To me, this force inside a woman is beautiful, and messy. It is complex and it is also the simplest force in the world. A force not different from that of the uncovered grave, a corpse peeping out at us from under the soil. Or from a puja on the Ganges, in a blazing light of candles. Or the baby floating past, its head, a bloated shrine. Its skin, grey.

And yes, it is The Ecstasy Of St Theresa, hovering in the air. But it is also Bernini, the artist who carved it, a year before its conception, sunk to the floor, a nobody, a nothing, the memory of the failure of his greatest architectural ambition ringing in his ears.

As it is the epilieptic nun, scissoring in divine rapture across the wooden floor, eyes rolling in the back of her head. She is not pretty. She is not even beautiful. Only a coarse woollen robe, two pairs of old hands holding her spindled tattered frame in the sunlight that pours through the stained convent windows, too bright to bear without her palm across her face.

And this same force is also Bernini's illicit lover, Constanza, in marble, the loop of her cotton blouse pulled slightly undone, her eyes like wildfire in a forest at night, or a tiger esaped from the zoo, once leashed and captive, now, more than untamed: out of control, hunting, hunting down.

And it is Bernini's servant with a sword, slashing at Constanza's face in retribution until it is ribbons, the pillow soaked in her blood, the colour of her most beautiful dress, of her lust. She will never again have a face that can be immortalised in sculpture. The Muse becomes damaged goods, fallen from ecstatic grace, imprisoned for fornication, disfigured.

So it is Constanza who pays the greatest price for passion, and after nearly killing his own brother and scarring her face for life, the real perpetrator goes free: Bernini, the great hero of Rome becomes an even greater hero, the great hypocrite, scoundrel, egomaniacal amour, liar, destroys and violates in the name of love all that he once created and revered as beautiful, as divine. This woman who was his Muse, who became marble, who fired one of the greatest sculptors in history's world with a blaze of signifiers. Who torched it all with her own betrayal. Whom he will never want again. Whom he will never again watch sleeping through the night, holding his breath lightly so as not to wake her. Whom he will never long to press her small head into his chest as though she were his own restless child.
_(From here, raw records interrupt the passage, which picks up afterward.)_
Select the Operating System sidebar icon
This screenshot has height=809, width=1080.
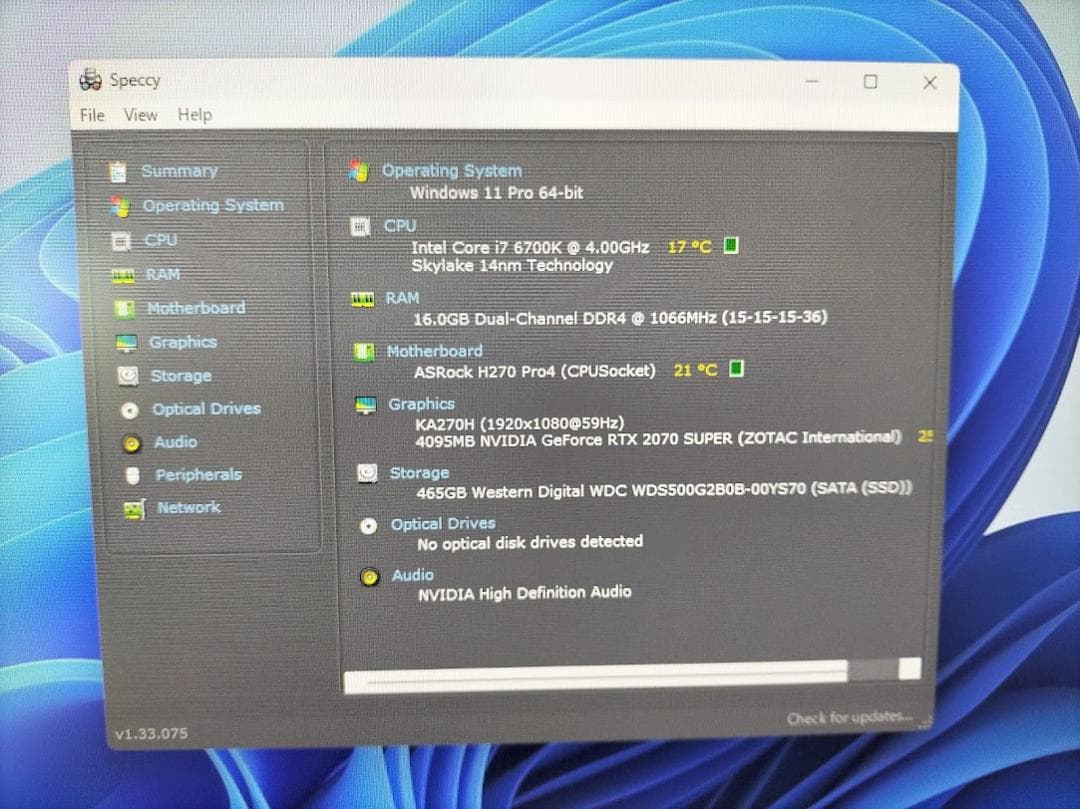click(121, 206)
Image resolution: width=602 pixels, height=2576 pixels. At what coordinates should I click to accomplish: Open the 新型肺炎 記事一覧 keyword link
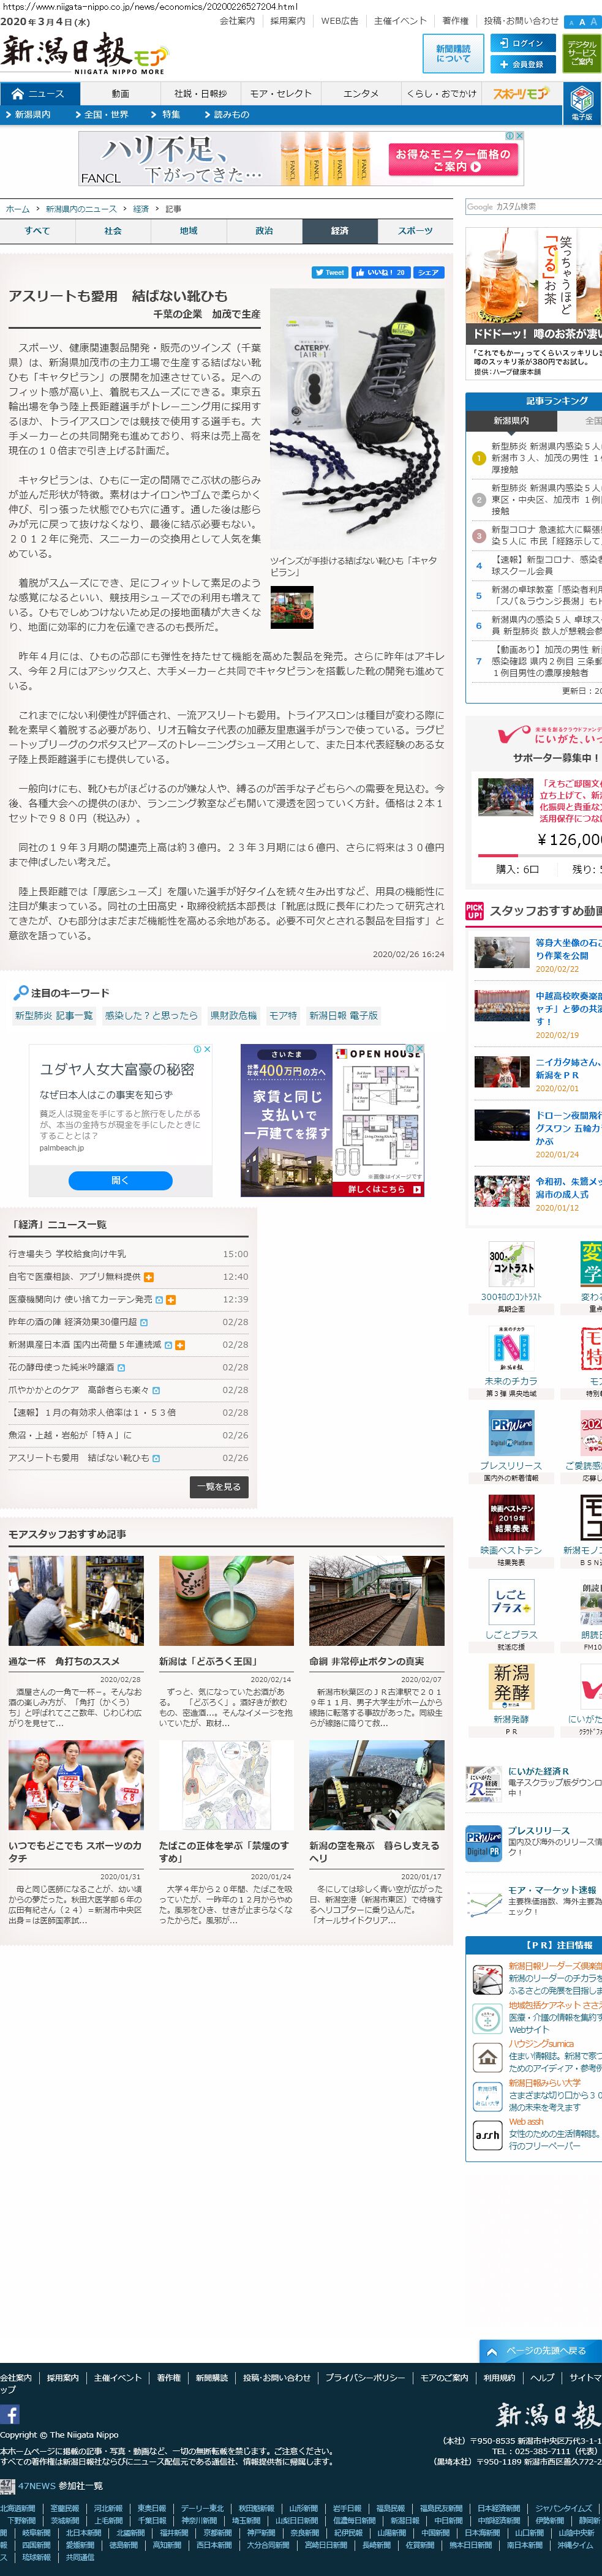point(54,1015)
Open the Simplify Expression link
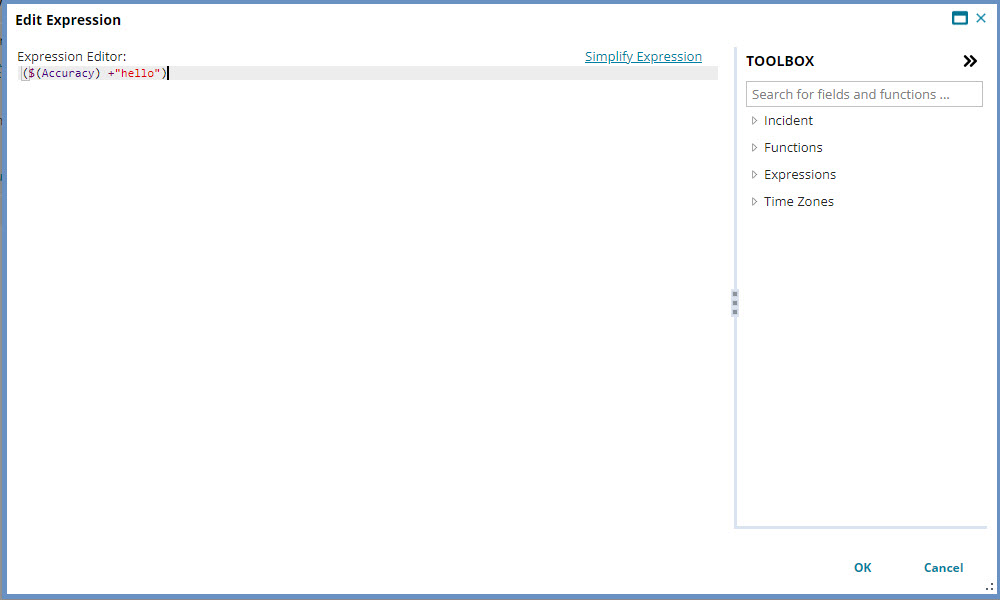This screenshot has height=600, width=1000. [x=643, y=56]
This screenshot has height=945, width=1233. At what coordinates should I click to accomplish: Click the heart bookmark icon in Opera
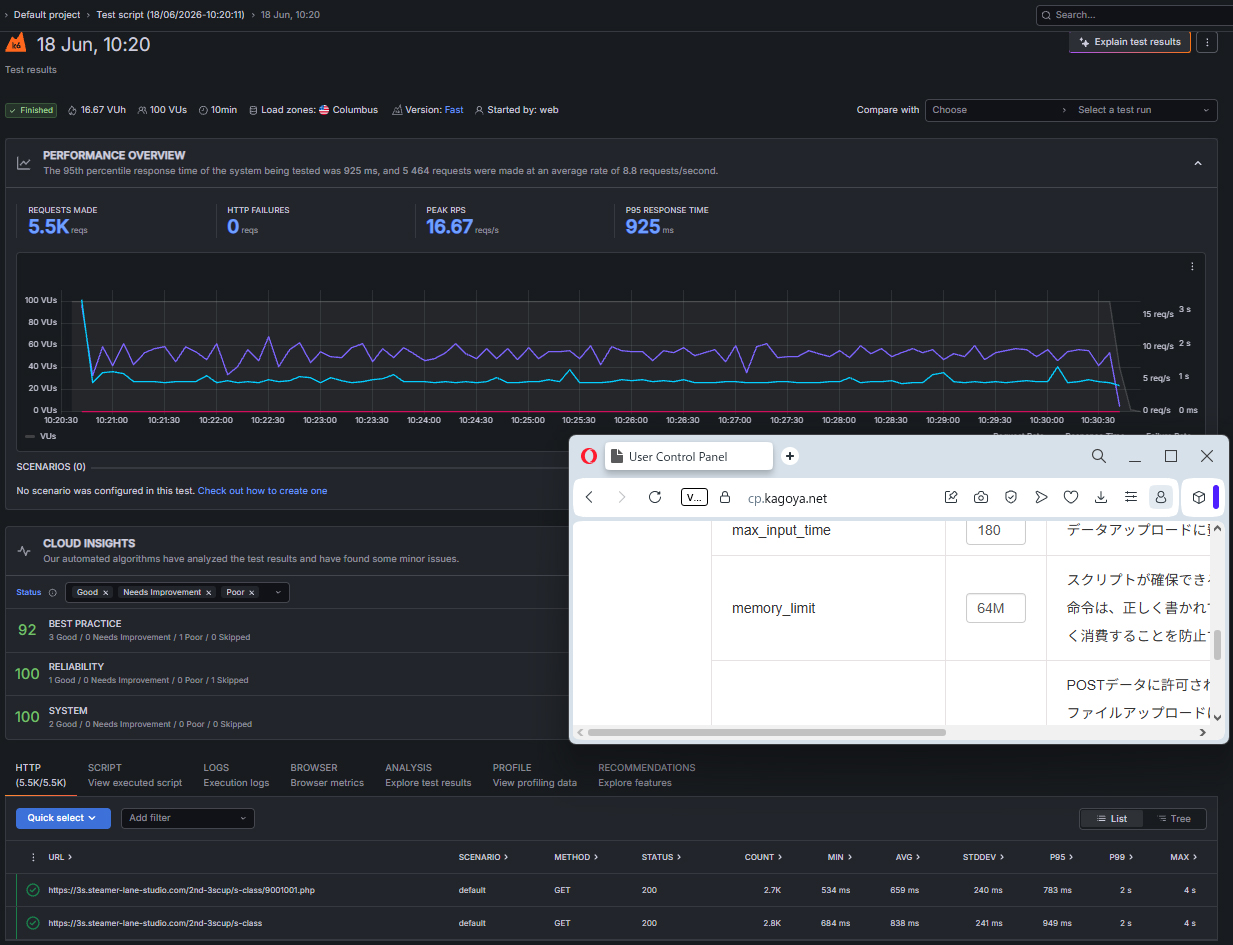point(1071,497)
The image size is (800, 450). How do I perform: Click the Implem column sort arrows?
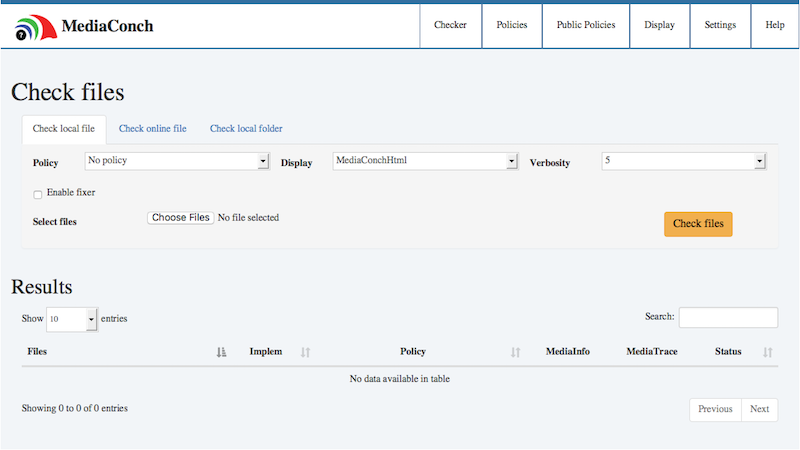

And now her face is a map of stars, all traced in blood, her honour a withered flower, her wildfire burnt out beyond all reason. Where is left for the woman to go? At Bernini's command she is again caged, this time in a damp prison cell without light, in rags and humiliation, taught the lesson that all women who play with fire must learn in 17th century civilisation, the image of her passion, her beauty, her womanhood, consigned to a sunless locked vault.

This same man conceived and gave birth to the remarkable, transcendent Ecstasy Of St Theresa, long after the light had left his eye, long after such tragedy and violence, after his own sudden descent into failure and his turning to God. And this same woman, Constanza, also gave birth to it, and is enfolded within the creases of St Theresa's robes, in the openness of her mouth, her half closed eyes, though almost certainly neither she or Bernini will have ever known, will ever know this.

Woman, Muse, sister, daughter, mother, virgin, slut, truth, beauty, warfare, corruption, fertility, deceit, the earth, the stars, the moon, the fields, the tether, the breaking of all mundane bonds, the higher, the lower, animal, angel, divinity, a flower, a rose, the scent of death...these words and images haunt me, as the Ecstasy Of St Theresa haunts me, as Constanza and the nun haunt me, as a woman who, like every other woman, is all of these things, who is Constanza and St Theresa, Bernini and the ecstasy itself, and, who, in the middle of the night, or when sipping tea, or throwing a bag over her shoulder to go out of the door, slicing potatoes, is none of them, never has been, and never will.